We are using openafs-1.5.33 on Gentoo Linux (Kernel 2.6.22) at the
moment but used 1.4.6 some time before (and hoped to fix that problem by
upgrading). I've not tested it recently but when testing the windows it
seemed that the same/a similar problem existed there too.
- cmdebug -long <host> seems to be unable to communicate with the
cachemanager
- we can't get the client to produce debug output (-debug/-logfile does
not seem to do anything)
- strace on rm shows unlinkat() blocking
- it seems that the removal gets slower at first but finally locks up
(once left it running for a day - nothing happened)

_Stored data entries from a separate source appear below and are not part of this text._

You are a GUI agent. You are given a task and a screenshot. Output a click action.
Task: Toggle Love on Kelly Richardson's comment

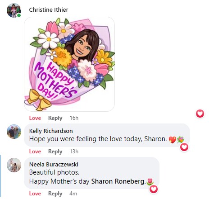tap(35, 152)
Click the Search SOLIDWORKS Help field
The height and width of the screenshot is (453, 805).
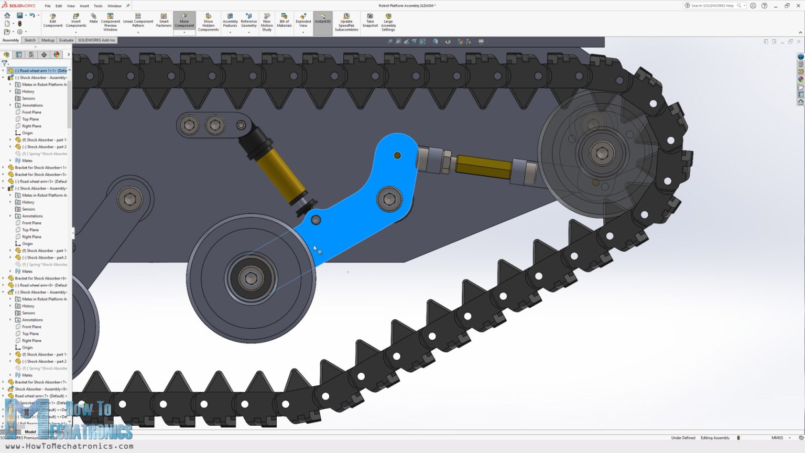point(713,5)
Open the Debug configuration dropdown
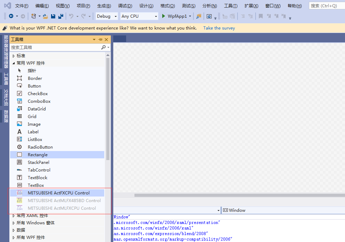 click(x=107, y=16)
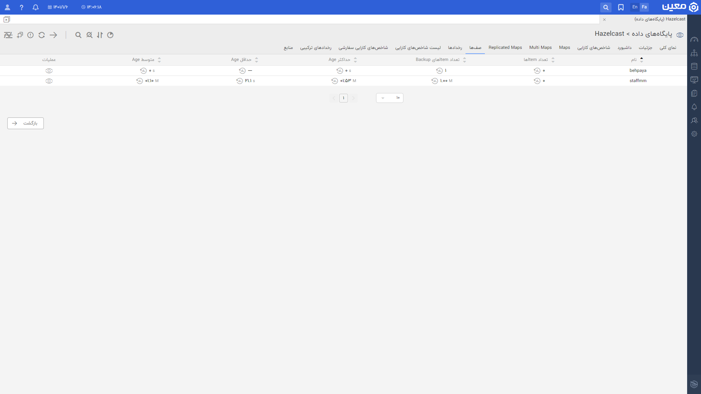Open the Maps tab
Viewport: 701px width, 394px height.
coord(564,47)
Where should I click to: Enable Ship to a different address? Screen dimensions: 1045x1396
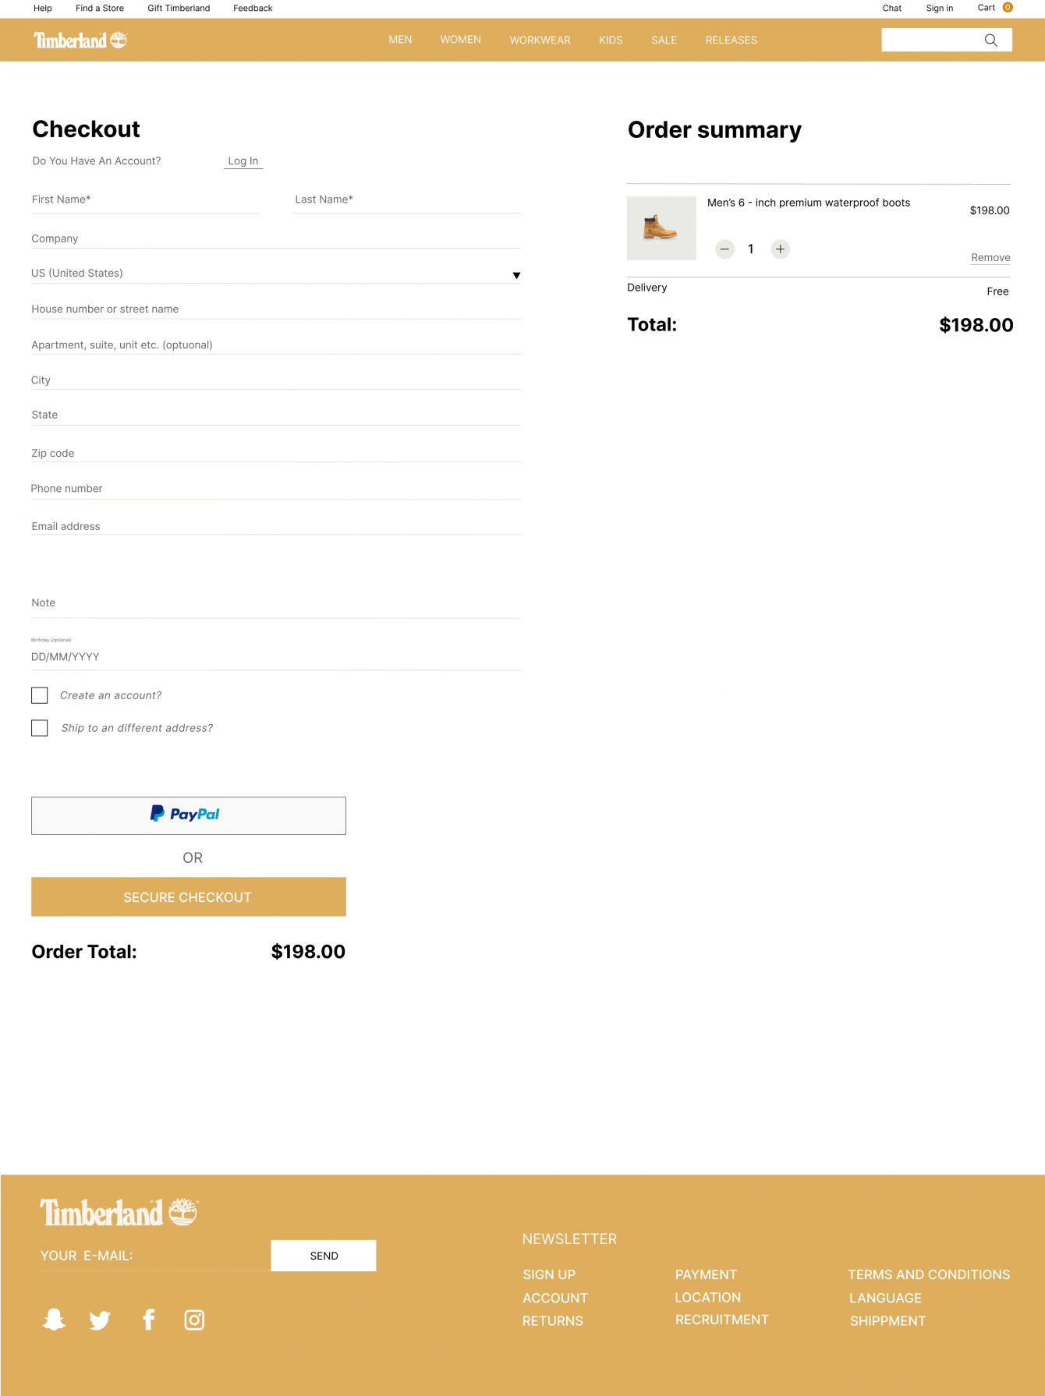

- a filtered pcap can be found at
http://mbechler.eenterphace.org/afs/afs.pcap - as well as a verbose
fileserver log (at http://mbechler.eenterphace.org/afs/fs.log ) of the
testing timespan. The last packet that seems regular can be found at 5264.
if we can provide further debugging information we are happy to do so.
with best regards
Moritz Bechler